Night Photography: Tips for better Photos in the Dark


Impressive photos for exceptional nights

At dusk and at night, particularly impressive pictures are produced. Through the play of lights in the city, through the contrasts between light and dark, a special tension is created and later leads the viewer of the photo to take a closer look. But how do such photos come about? Because on the other hand night shots are merciless. If you don’t know how to expose correctly, you will be frustrated alot of times.

At the FESTIVAL OF LIGHTS, the city of Berlin shines in an unusual light every October. Then the most beautiful landmarks, buildings and squares are artfully illuminated – with light projections and 3D video-mapping, and each illumination contains countless great photo motifs.

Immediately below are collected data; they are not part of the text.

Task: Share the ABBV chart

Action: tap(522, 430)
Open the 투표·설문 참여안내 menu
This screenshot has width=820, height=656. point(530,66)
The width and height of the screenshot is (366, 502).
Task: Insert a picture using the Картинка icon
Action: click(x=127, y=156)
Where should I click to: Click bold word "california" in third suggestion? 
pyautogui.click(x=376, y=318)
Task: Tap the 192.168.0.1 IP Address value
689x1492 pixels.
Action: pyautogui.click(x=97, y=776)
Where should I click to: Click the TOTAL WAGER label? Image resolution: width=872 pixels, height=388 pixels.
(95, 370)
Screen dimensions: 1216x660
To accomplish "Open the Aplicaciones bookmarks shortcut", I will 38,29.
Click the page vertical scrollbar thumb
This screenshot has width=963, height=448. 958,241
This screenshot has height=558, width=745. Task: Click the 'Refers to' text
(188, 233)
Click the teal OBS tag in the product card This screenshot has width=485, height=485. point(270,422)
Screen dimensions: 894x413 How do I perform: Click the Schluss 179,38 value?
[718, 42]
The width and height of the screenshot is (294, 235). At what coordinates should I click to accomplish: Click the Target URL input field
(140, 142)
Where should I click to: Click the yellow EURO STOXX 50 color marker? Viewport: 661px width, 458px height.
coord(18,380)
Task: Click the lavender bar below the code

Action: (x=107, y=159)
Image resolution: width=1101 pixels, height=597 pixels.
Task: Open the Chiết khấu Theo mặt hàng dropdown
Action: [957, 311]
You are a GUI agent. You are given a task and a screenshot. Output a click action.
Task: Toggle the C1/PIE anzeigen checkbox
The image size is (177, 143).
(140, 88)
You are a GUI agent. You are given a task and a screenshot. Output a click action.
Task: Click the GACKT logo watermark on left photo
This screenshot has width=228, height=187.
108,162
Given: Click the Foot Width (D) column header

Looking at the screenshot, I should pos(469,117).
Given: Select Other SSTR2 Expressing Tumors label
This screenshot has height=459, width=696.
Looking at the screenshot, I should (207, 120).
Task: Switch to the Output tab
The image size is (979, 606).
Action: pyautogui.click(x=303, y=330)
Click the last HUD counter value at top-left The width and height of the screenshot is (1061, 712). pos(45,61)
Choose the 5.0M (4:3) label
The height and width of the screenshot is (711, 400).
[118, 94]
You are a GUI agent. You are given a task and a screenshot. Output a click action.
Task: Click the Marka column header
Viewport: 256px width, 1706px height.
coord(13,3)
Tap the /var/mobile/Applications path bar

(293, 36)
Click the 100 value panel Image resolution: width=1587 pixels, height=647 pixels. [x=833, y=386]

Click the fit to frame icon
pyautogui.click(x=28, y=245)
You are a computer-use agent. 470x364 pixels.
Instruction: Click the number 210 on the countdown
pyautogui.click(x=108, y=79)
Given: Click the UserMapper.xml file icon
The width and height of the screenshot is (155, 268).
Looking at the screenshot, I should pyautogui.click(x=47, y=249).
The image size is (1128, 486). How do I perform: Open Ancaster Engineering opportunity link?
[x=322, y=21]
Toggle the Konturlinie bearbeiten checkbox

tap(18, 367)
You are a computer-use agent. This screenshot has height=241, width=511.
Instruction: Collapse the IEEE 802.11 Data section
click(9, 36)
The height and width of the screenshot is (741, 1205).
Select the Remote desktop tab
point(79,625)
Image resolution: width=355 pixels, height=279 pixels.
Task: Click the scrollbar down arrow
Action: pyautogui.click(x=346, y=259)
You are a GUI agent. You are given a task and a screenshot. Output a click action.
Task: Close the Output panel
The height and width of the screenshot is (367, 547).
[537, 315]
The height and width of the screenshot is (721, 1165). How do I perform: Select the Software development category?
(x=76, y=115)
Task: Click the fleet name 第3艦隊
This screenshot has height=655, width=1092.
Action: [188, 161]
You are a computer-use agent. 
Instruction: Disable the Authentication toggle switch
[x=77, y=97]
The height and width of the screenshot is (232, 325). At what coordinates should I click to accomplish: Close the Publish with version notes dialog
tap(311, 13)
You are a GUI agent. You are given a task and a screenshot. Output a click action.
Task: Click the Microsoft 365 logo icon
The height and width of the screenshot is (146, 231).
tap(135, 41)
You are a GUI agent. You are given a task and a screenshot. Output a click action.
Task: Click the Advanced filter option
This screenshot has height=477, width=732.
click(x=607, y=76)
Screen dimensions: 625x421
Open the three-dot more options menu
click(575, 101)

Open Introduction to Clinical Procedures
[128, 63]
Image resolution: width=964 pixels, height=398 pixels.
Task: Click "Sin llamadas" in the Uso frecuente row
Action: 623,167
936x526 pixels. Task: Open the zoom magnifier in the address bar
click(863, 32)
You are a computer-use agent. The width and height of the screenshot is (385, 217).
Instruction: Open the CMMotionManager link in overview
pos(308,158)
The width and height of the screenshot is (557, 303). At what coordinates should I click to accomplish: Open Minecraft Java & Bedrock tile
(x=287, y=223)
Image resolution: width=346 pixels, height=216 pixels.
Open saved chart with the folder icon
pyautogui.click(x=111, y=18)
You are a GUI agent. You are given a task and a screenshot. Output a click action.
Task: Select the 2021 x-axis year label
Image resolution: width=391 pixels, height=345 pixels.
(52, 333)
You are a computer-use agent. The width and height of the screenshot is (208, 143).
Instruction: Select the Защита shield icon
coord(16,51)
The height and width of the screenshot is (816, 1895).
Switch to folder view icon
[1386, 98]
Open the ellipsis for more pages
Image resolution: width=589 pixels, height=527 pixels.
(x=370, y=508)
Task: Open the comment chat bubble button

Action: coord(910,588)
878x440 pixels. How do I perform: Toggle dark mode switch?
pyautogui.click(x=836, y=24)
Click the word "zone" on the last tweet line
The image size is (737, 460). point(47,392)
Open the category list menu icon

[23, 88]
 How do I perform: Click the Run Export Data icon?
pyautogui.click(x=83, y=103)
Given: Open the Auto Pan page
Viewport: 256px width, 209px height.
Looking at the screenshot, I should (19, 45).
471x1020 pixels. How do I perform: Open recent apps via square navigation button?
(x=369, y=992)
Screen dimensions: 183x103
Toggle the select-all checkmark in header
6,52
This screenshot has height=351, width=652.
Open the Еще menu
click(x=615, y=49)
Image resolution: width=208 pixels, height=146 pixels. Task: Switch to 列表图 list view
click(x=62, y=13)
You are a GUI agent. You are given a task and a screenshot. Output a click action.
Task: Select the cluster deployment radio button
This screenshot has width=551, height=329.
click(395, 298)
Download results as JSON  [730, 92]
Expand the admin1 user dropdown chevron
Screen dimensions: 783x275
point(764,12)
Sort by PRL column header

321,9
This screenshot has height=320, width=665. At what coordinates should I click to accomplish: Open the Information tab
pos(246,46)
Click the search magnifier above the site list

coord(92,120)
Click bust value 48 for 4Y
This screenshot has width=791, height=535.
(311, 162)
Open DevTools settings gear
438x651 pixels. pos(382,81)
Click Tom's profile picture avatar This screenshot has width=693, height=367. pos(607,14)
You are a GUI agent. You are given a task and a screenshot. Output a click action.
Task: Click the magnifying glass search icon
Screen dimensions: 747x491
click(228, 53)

How you as a hobby photographer can capture the illuminations impressively, we explain to you here. No matter if reflex camera, compact camera or smartphone, with the following 6 tips you will definitely succeed with night photography.


1. Use the Blue Hour

The best pictures at night are taken in the Blue Hour. This is the time shortly after sunset, when the sun has already disappeared, but the night sky is not yet completely black, but rather immersed in a rich dark blue. For night photographers the blue hour is very attractive, because the contrasts in the picture are intensified and a special atmosphere is created.

Depending on the geographical location, the blue hour lasts from 30 minutes to 2 hours. In the city it starts from the moment when the reflection of the sky can no longer be seen in an illuminated window. Because in this moment it is just as bright inside as outside.

The Blue Hour begins. Now the daylight is so weak that exposure times of 1 to 2 seconds are possible. However, always pay attention to the white balance so that the photos do not become too bluish.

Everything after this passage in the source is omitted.